Research into the use of sandbox simulations is at an early stage, but a paper by Elias Euler and Bor Gregorcic hints at the usefulness of such technology in the classroom. A challenge of learning physics is that it can be hard for students to draw links between their experiences with physical objects (such as pucks and ramps) and the abstract symbolic representations used by physicists (such as a velocity time graph of the motion of the puck). Euler and Gregorcic suggest that a digital learning environment can act as a bridge between the physical world and the formalisms of physics.
The researchers describe a study in which two students used Algodoo alongside some physical apparatus (a hockey puck sliding down a ramp on a table) and were videoed by the researchers. They were set the task of discovering the relationship between the height of the ramp and the horizontal distance the puck travels from the end of the ramp till it hits the floor.

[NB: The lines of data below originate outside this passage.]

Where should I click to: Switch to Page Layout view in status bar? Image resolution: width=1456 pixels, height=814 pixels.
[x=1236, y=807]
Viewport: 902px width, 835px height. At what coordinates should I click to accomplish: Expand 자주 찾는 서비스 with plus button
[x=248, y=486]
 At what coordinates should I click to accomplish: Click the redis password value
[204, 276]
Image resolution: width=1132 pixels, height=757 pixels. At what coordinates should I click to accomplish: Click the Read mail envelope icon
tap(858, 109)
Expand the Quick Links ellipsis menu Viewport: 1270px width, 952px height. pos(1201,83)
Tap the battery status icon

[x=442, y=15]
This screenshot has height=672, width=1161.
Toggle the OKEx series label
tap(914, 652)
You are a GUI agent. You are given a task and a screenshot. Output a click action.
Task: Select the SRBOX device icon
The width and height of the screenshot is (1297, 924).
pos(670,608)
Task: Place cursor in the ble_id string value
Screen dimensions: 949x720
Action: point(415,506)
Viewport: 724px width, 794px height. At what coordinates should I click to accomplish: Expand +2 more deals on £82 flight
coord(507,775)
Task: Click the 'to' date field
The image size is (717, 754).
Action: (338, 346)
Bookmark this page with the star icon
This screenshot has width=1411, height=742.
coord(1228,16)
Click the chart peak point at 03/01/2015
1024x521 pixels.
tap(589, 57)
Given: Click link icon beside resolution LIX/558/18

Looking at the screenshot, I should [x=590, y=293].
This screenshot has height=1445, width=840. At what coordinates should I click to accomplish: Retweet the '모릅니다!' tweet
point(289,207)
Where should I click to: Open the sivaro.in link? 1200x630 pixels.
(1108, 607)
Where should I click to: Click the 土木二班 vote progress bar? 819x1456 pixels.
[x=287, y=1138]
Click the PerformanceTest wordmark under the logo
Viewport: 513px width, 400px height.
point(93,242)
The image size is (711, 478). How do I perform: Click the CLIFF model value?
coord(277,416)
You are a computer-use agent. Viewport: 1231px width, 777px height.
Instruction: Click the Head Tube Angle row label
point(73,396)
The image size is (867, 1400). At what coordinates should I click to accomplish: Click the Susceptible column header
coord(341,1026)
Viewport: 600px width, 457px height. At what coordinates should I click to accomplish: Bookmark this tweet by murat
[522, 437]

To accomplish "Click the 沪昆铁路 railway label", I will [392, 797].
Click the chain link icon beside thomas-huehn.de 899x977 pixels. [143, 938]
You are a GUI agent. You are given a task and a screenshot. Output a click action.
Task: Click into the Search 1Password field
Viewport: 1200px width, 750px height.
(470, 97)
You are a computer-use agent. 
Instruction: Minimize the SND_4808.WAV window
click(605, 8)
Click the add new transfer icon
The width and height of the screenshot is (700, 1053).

They describe a discussion between the students, focused on a graph they had created in Algodoo displaying the x and y position of the puck. The ramp is set up such that there is a short stretch of table between its end and the edge of the table, and the students discuss whether the horizontal distance the puck travels should be measured from the end of the ramp or the edge of the table. The students use the virtual world, with its simulated model of the ramp and table, to determine the meaning of the point of zero-displacement on the graph. This negotiation of different forms of representation (the physical and symbolic) is reported to have occurred without formal instruction by a teacher about the nature of different representations.
Whilst the authors caution that their data arise from a single case study, they speculate that the ‘messiness’ of an open, sandbox simulation like Algodoo may encourage learners to explore their understanding in ways that don’t occur in more structured traditional teaching environments.